In the last ten years, many studies focused on generic classification problems have
investigated the discriminative gains offered by matrix feature extraction methods (see,
for instance, (S. C. Chen, Zhu, Zhang, & Yang, 2005; Liu & Chen, 2006; Z. Wang &
Chen, 2008; Z. Wang et al., 2008)). Relevant to the work presented here is the
development of novel methods that take vectors and reshape them into matrices so that
state-of-the-art two-dimensional feature extraction methods can be applied. Some studies
along these lines include the reshaping methods investigated in (Z. Wang & Chen, 2008)

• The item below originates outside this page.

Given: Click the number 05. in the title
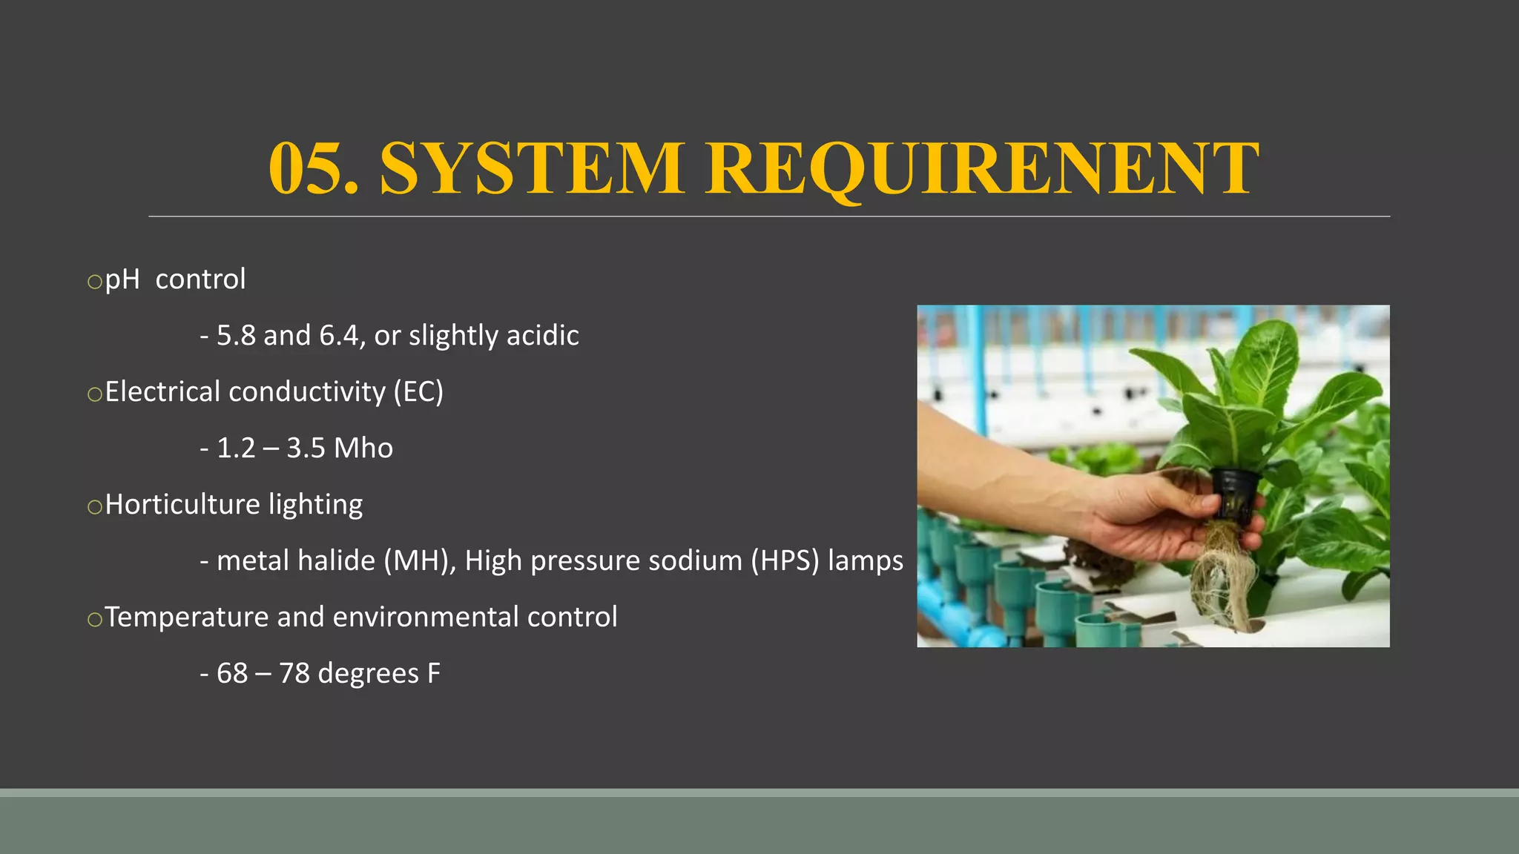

and (Z. Wang et al., 2008) that were found capable of diversifying the design of
classifiers, a diversification that was then exploited by a technique based on AdaBoost. In
(Kim & Choi, 2007) a composite feature matrix representation, derived from discriminant
analysis, was proposed. A composite feature takes a number of primitive features and
corresponds them to an input variable. In (Loris Nanni, 2011) Local Ternary Patterns
(LTP), a variant of LBP, were extracted from vectors rearranged into fifty matrices by
random assignment; an SVM was then trained on each of these matrices, and the results
were combined using the mean rule. This method led the authors in (Loris Nanni, 2011)
to observe that both one-dimensional vector descriptors and two-dimensional texture
descriptors can be combined to improve classifier performance; moreover, it was shown
that linear SVMs consistently perform well with texture descriptors.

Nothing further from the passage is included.